Conforme as investigações, o ex-gestor fluminense teria sido favorecido com R$ 10,5 mil em caviar, o custeio do aluguel de sua residência na Barra da Tijuca e o uso de uma mansão em Petrópolis. No imóvel da Região Serrana, teria sido instalada uma adega de R$ 245 mil encomendada pelo próprio político.
Esquema para favorecer empresário
A ação policial, deflagrada em 14 de agosto, apura a concessão irregular de licenças ambientais para a refinaria Refit. A PF afirma que as liberações ocorriam sem o aval dos órgãos técnicos competentes. Além disso, o esquema envolvia lavagem de dinheiro com o uso de "laranjas" para cobrir despesas pessoais do ex-governador.
Em contrapartida, Castro atuaria para beneficiar o empresário Ricardo Magro, apontado como líder da organização criminosa. Segundo mensagens interceptadas em celulares apreendidos, o político contatava diretamente responsáveis pelo licenciamento ambiental para acelerar liberações e prejudicar concorrentes. Magro teve a prisão preventiva decretada e está foragido.
Despesas pagas por intermediários
Entre os episódios citados, a PF destaca uma degustação de caviar no Hotel Emiliano, em São Paulo, no valor de R$ 10,5 mil. A conta teria sido quitada pela empresa AC Santos Participações, do advogado Antonio Carlos da Conceição Santos, conhecido como "Pipo", apontado como articulador da lavagem de patrimônio.
Outra vantagem mencionada envolve a mansão em Petrópolis, registrada em nome da empresa Concrecasa. A PF alega que o uso do imóvel foi compensação por contratos de R$ 355 milhões firmados entre o governo estadual e a Enge Prat Engenharia. Já a cobertura na Barra da Tijuca tinha aluguel subfaturado em R$ 10 mil.

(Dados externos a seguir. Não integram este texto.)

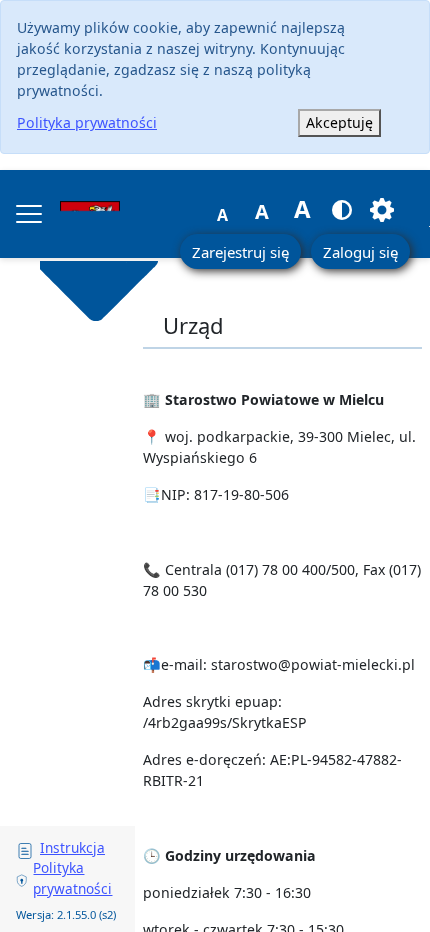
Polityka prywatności (87, 122)
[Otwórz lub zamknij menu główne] (29, 214)
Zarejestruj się (240, 252)
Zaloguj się (360, 252)
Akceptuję (339, 122)
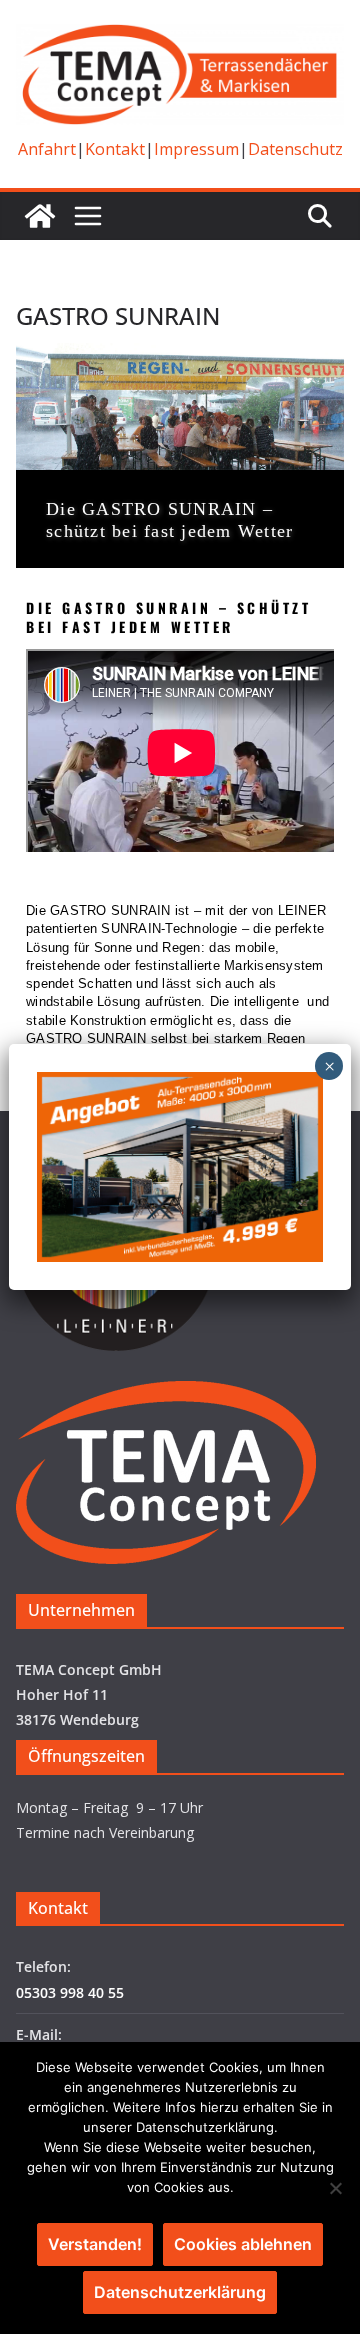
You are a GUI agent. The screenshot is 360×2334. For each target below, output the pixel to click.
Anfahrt (47, 149)
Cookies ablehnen (243, 2244)
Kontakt (115, 149)
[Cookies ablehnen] (335, 2188)
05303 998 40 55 (70, 1992)
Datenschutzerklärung (180, 2292)
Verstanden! (95, 2244)
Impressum (196, 149)
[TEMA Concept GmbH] (40, 216)
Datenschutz (295, 149)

Defesa nega irregularidades
Em nota oficial, a defesa de Cláudio Castro refutou qualquer envolvimento com lavagem de dinheiro, favorecimento ou recebimento de propina. Os advogados afirmam que os contratos dos imóveis citados são regulares e devidamente pagos, e que a casa em Petrópolis era alugada e já teve o contrato encerrado.
Sobre a compra do caviar, a defesa esclareceu que o fato ocorreu mais de um mês após Castro deixar o governo, e que ele apenas fez a retirada dos produtos a pedido de um amigo. O texto acrescenta que os contatos com a Refit foram estritamente institucionais e solicita que o político seja ouvido formalmente pela PF.